Chesco Arson Trail Leads To Firefighter's Arrest

Posted: August 18, 1991

The first clue came on Thursday, when firefighter Raymond J. Federici arrived alone, in full regalia, at a Springfield Mall blaze - ahead of local firefighters, and 15 miles from his home firehouse in West Goshen.

Authorities began tailing Federici. That took them to another fire.

On Friday night, Federici, 21, was arrested as he left the scene of a blaze that injured five other firefighters at the Huntington Green Apartments in Westtown.

Federici, of West Chester, was charged yesterday with setting 11 Chester County fires that injured a total of 11 - 10 firefighters and one building resident - and caused more than $1 million in damage. He failed to post $45,000 bail and was being held in Chester County prison.

In several instances, police say, Federici returned to fire scenes to help douse the flames.

"Hopefully, people won't have to worry about fires at 3 a.m. anymore," said West Goshen Township Police Chief Michael Carroll, who arrested Federici after spotting him leaving the Friday night fire.

Authorities are also looking into whether Federici had a role in other suspected arsons across Delaware and Chester Counties, including the Thursday fire at the Springfield Mall John Wanamakers, Carroll said. The blaze was doused by sprinklers.

Federici, who has been a firefighter for six months, is charged with setting fires almost every other day of the last two weeks in West Goshen, Westtown and East Goshen Townships, police said.

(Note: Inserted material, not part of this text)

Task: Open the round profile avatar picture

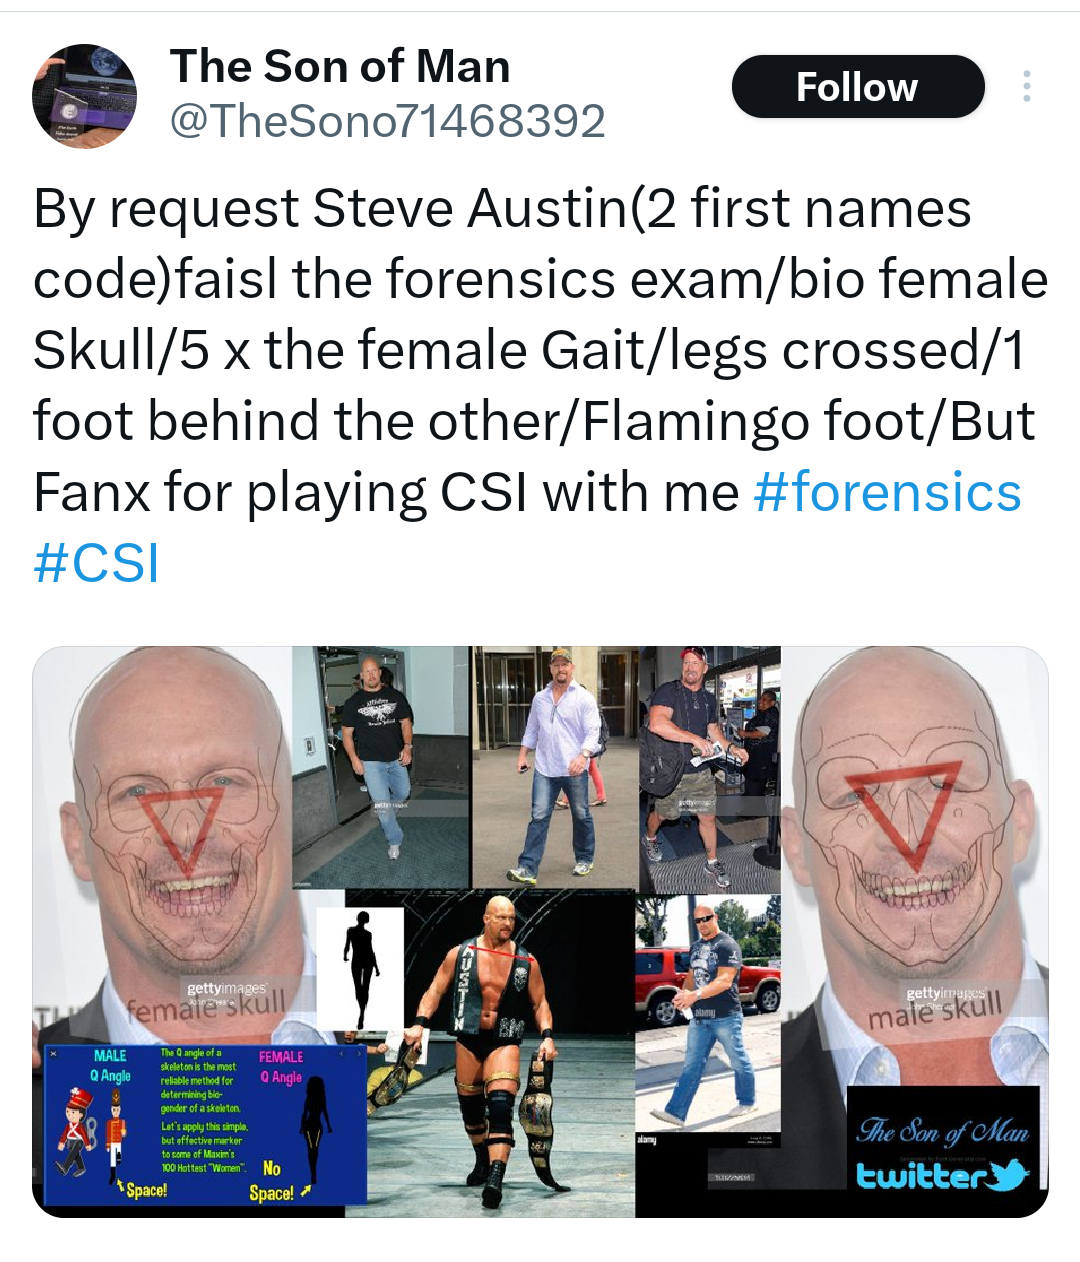Action: click(x=84, y=96)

The charges were filed after investigators questioned Federici at length.

It was the third time in a year that area volunteer firefighters have been accused of making work for themselves.

In June, the chief, assistant chief and two firefighters with Delaware County's Woodlyn Fire Company were charged with arson; in December, three members of the Mount Holly, N.J., Relief Volunteer Fire Company were charged.

The charges against Federici say he started fires at the following locations:

* The Windermere Apartments construction site at Route 352 and Manley Road in Westtown Township. The late-night blaze July 20 leveled the unoccupied site, causing damage estimated at more than $500,000.

* A dumpster fire two days later in the rear of the Shop 'n Bag in Westtown. It caused no injuries.

* The occupied Huntington Green Apartments in Westtown on July 23. A slow- burning fire began in the basement. Police say Federici had time to race back to his fire company before the alarm sounded - and then returned with other firefighters and helped douse the blaze.

* Two fires in West Goshen Township on Aug. 3, one in a storage shed at Goshen Terrace Apartments, the other in a clothes dryer at the Goshen Manor Apartments, less than half a mile away on West Chester Pike.

* An unfinished luxury home in the Wentworth development at Boot Road and Paoli Pike. The Aug. 7 fire destroyed the home, which would have sold for about $400,000, said Sgt. Darren Stocker of the Westtown-East Goshen Police Department.

* A barn that was being renovated in the 600 block of Reservoir Road, East Goshen Township.

* The Executive Office Center in the 900 block of West Chester Pike, West Goshen, where one person was slightly injured in a fire Aug. 10.

* A storage area at the Racquet Club Apartments in East Goshen. The small fire on Monday caused smoke damage, Stocker said.

* Three bathrooms in the Bentley Building, an office complex on Paoli Pike in East Goshen Township, on Tuesday afternoon.

Then there was Thursday's fire at Springfield Mall - and that's when police fit the pieces together, Stocker said.

He said Federici arrived at the Wanamakers fire in full uniform, which is ''a little out of the ordinary," Stocker said, given that his West Goshen department is many miles from the mall.

More unusual, Stocker said, was that Federici arrived ahead of local firefighters. Springfield fire officials then contacted West Goshen Township.

Delaware County officials said the Springfield fire, which sent one Wanamakers employee to the hospital with smoke inhalation, was still under investigation.

The last fire was the most dangerous.

About 9 p.m. Friday, Stocker said, Federici broke into the basement of the ''B" building of the Huntington Green Apartments and lit a pile of debris.

"He went back for more," said Stocker, noting that an earlier fire had been at the Huntington.

Police Chief Carroll of West Goshen - who police said was tailing Federici by then - said he noticed Federici's car as the firefighter slipped out of the apartment complex - before the fire inside the "B" building was noticed by anyone.

A half hour later, when flames were spreading through the basement and five firefighters had already suffered smoke inhalation and cuts, an eager Federici

reappeared at the scene, Carroll said.

He was suited up and ready to help when Carroll and others arrested him.